Publicado em 14/09/2018 por Valor Online

Latam entra no Cade contra joint venture entre Azul e Correios

BRASÍLIA  -  A Latam Airlines Brasil, antiga TAM,  ingressou com argumentos contrários à possibilidade de aprovação pelo Conselho Administrativo de Defesa Econômica (Cade) da joint venture entre Azul Linhas Aéreas Brasileiras e a Empresa Brasileira de Correios e Telégrafos (ECT) na área de logística, para transporte de mercadorias.

Azul e Correios pediram o aval ao negócio sem restrições em documento enviado à Superintendência do Cade na semana passada. Dois concorrentes já fizeram objeções à transação: a empresa de transporte de mercadorias Fedex e a empresa aérea Avianca (Ocean Air Linha Aéreas).

Terceira companhia rival a se manifestar, a Latam afirmou ao Cade que uma eventual aprovação da operação "afetará o ambiente concorrencial de diversas maneiras". "Especialmente porque consistirá na eliminação da demanda por parte de um grande consumidor nacional de carga, a ECT, que passará a contratar a Azul, com exclusividade, para realizar o transporte aéreo da totalidade das cargas de seus clientes", informou o escritório de advocacia Barbosa, Müssnich e Aragão. 
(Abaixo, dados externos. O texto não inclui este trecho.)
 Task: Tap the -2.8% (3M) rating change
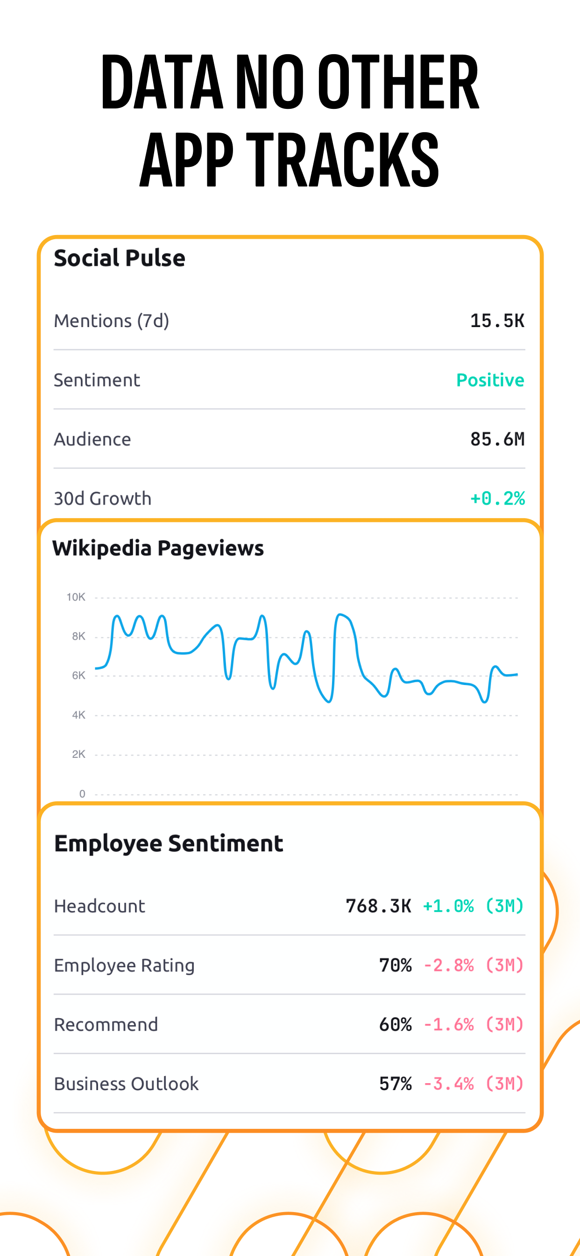click(473, 965)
A Latam pediu ao órgão antitruste que adote medidas para evitar que sejam "materializados efeitos deletérios ao mercado e que possam limitar concorrentes".

 A Azul e os Correios defendem a aprovação do negócio sem restrições, alegando ao Cade que a operação não resulta em preocupações concorrenciais no Brasil "uma vez que envolve apenas relações verticais, sem qualquer potencial ou incentivos de fechamento de mercado".

Pelo acordo das duas companhias, a Azul terá 50,01% e a ECT ficará com 49,99%1 das ações na nova empresa. Segundo elas, a união trará ganhos de eficiência, ao permitir uma redução dos atuais custos dos Correios com transporte e uma rentabilização dos porões dos aviões da Azul.

 

Antes da petição da Latam, a Ocean Air (Avianca) argumentou ao órgão antitruste que a joint venture pode levar a uma "sobreposição real em todas as etapas do transporte de encomendas". A Fedex afirmou que a operação gera "um significativo grau de complexidade e repercussões econômicas relevantes, visto que envolve dois dos maiores grupos atuantes no transporte de carga e encomendas no Brasil". 

 

O Cade vai analisar os argumentos das empresas concorrentes para chegar a uma conclusão sobre a joint venture. Azul e Correios também estão sendo ouvidos pelo órgão antitruste com a apresentação de suas defesas para o negócio.